PİRHA- TMMOB Gıda Mühendisleri Odası İstanbul Şubesi Yönetim Kurulu, Rusya-Ukrayna savaşını tarım ve gıda özelinde değerlendirerek “Artan gıda fiyatlarıyla mücadele edilemezken savaşın gıda fiyatları krizini daha da derinleştireceği aşikârdır” yorumunda bulundu.
TMMOB Gıda Mühendisleri Odası İstanbul Şubesi Yönetim Kurulu, Rusya-Ukrayna savaşına ilişkin “Bölgesel bir savaştan küresel bir krize…” başlıklı yazılı açıklama yaptı.
“GIDA PİYASALARI BU SAVAŞTAN DOĞRUDAN ETKİLENECEKTİR”
Ukrayna’nın özellikle tahıl üretiminde çok büyük bir paya sahip olduğu vurgusu yapılırken, açıklamanın devamında tarım ve gıda piyasalarının savaştan doğrudan etkileneceği de belirtildi.
Yapılan açıklamada Türkiye’nin Ukrayna ve Rusya ile yaptığı ticaretlere de dikkat çekilerek şu ifadelere yer verildi:
“Yakın zamanda başlayan Rusya – Ukrayna savaşı hem dünyanın, hem de ülkemizin gündemine oturdu.

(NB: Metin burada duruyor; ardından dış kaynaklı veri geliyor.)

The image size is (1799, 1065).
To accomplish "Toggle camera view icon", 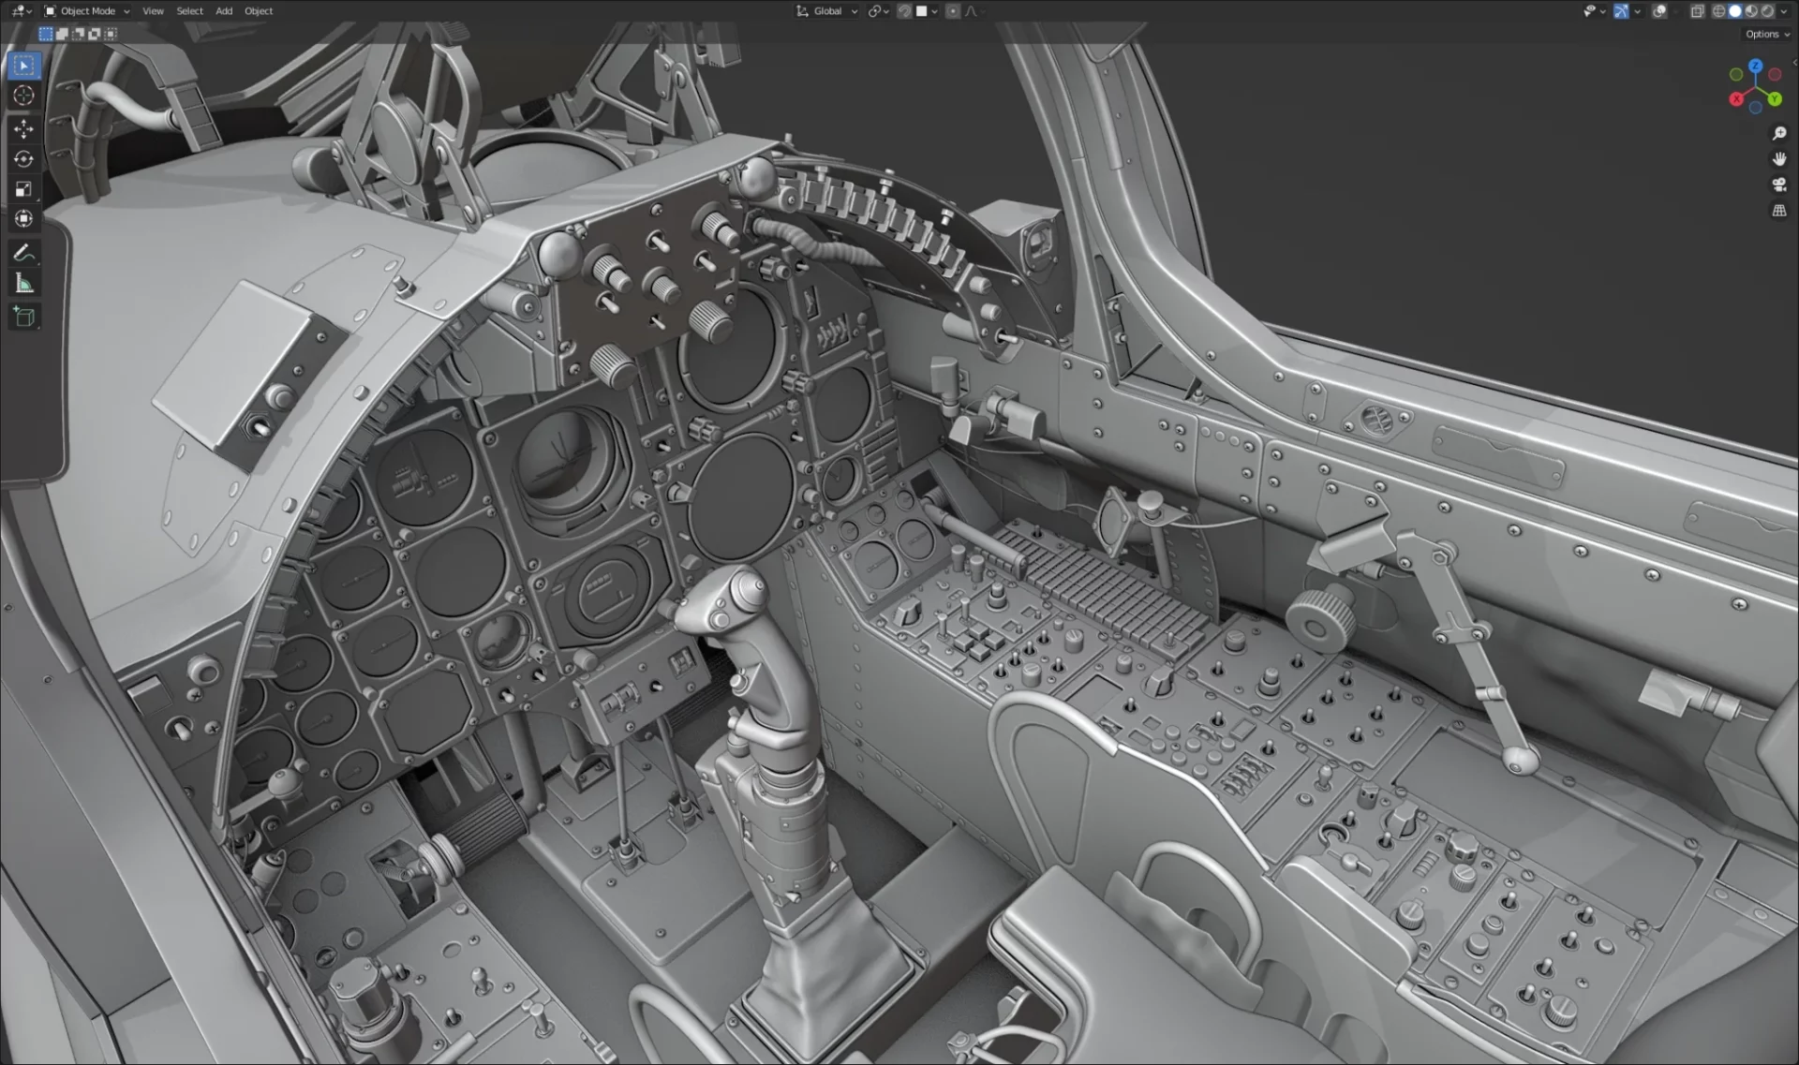I will click(x=1778, y=185).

Emperyalist ve Kapitalist güçlerin bitmek tükenmek bilmeyen dünyaya egemen olma hırsları bu savaşın görünen tek nedenidir. Her zamanki gibi, bu savaşın faturası da, yine masum ve suçsuz halklara kesilecektir.
Konuyu tarım ve gıda özelinde değerlendirirsek;
Artan gıda fiyatlarıyla mücadele edilemezken savaşın gıda fiyatları krizini daha da derinleştireceği aşikârdır. Savaş coğrafyası özellikle tahıl üretiminde çok büyük bir paya sahiptir. Bilindiği gibi dünya buğday ihracatının %30’u Rusya ve Ukrayna’dan gerçekleşmektedir. Ayrıca dünya ay çiçek tohumu ihracatının %32’si, mısır ihracatının %20’si, arpa ihracatının %31’i yine Rusya ve Ukrayna tarafından gerçekleşmektedir.
Tüm bu rakamlar da gösteriyor ki küresel Tarım ve Gıda piyasaları bu savaştan doğrudan ve olumsuz şekilde etkilenecektir.
Konuya Türkiye özelinden bakacak olursak durum nedir?
Geçen yıl Türkiye, Rusya’dan 6,7 milyon ton buğday, 913 bin ton ham ay çiçek yağı, 1,2 milyon ton arpa ve 1,1 milyon ton kepek ithal etmiş durumda. Olası bir ambargoda bu rakamların gerçekleşmeyeceği düşünüldüğünde durumun ciddiyeti ortadadır. Analistler, Rusya ile Ukrayna arasındaki bu çatışmanın Karadeniz’e sıçraması ihtimalini ve bölgedeki buğday ticaretinde yaşanabilecek aksaklıklar ile küresel buğday fiyatlarında ciddi artışlar olabileceği konusunda uyarılarda bulunuyor.
Böyle ciddi bir krizi ‘gerekirse başka ülkelerden ithal ederiz’ diyerek geçiştirmek yeterli ve sürdürülebilir bir yaklaşım değildir. Sonuç ne olursa ve nasıl olursa olsun, bu durumun emtia ve gıda fiyatları üzerinde yaratacağı olumsuz etkiler kaçınılmazdır.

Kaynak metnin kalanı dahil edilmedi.